Over the past 30 years in power, DBE has failed to eradicate pit toilets at schools, mud and asbestos schools, and overcrowding remains a major barrier to quality education. This while the Western Cape’s Rapid School Build programme is building schools in 65 days. The contrast is glaring – one government takes responsibility and ownership of quality education, while the other fails to ensure that grade 4 learners can read for meaning and seeks to disempower schools.
Without the DA’s insistence on due process in the past weeks, thousands of email submissions on the BELA Bill would have remained unanalysed and robbed those participants of their opportunity to give input and raise their concerns.
The ANC and Department on the other hand were happy to adopt a flawed report, despite the DA and other opposition parties voicing our concern and ultimately walking out of the committee meeting and breaking quorum. On Tuesday, we again raised the issue and all parties agreed with the DA that the correct process must prevail. We have also penned a letter to the chairperson of the parliamentary portfolio committee on basic education, Bongiwe Mbinqo-Gigaba, on this.

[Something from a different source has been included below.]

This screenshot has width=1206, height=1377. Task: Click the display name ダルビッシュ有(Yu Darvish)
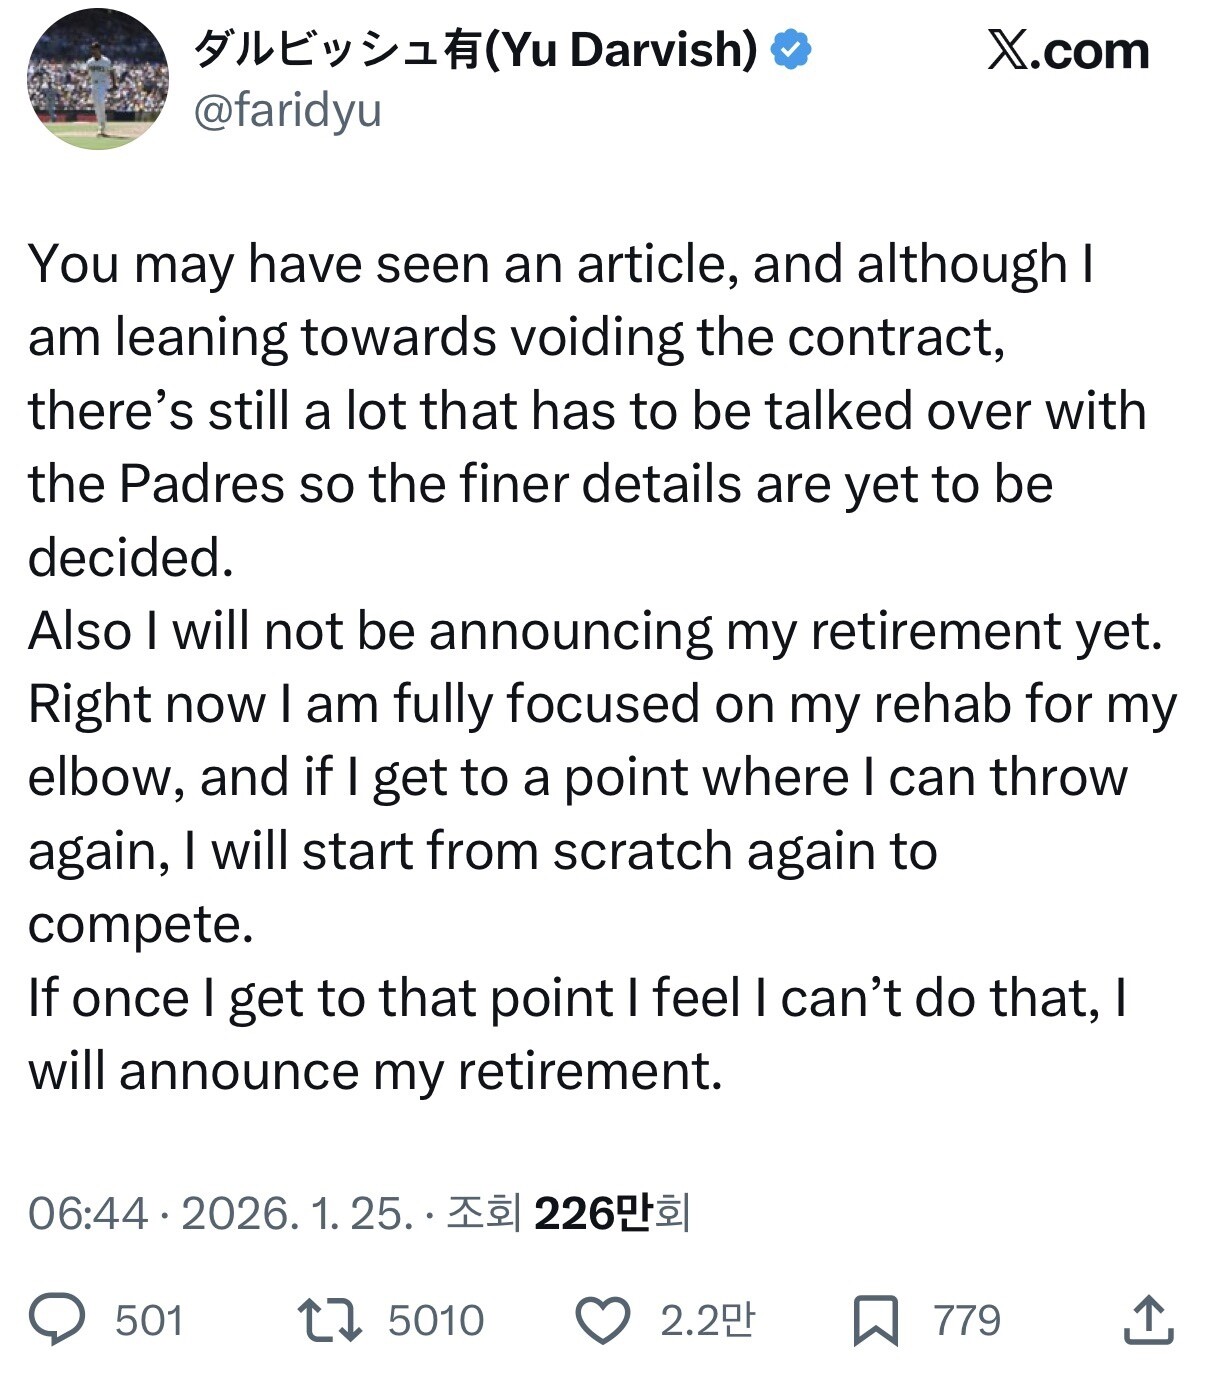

The DA will do everything in our power to ensure that any education law that goes through Parliament is in the best interest of the children and will ensure they receive the best possible quality education.
We will not allow a draconian Bill that seeks to disempower communities and SGBs and centralise power, a Bill that fails to incorporate the concerns and suggestions from the homeschooling sector and does not address online or blended learning, nor the severe systemic problems of the basic education sector, to be bulldozed through Parliament.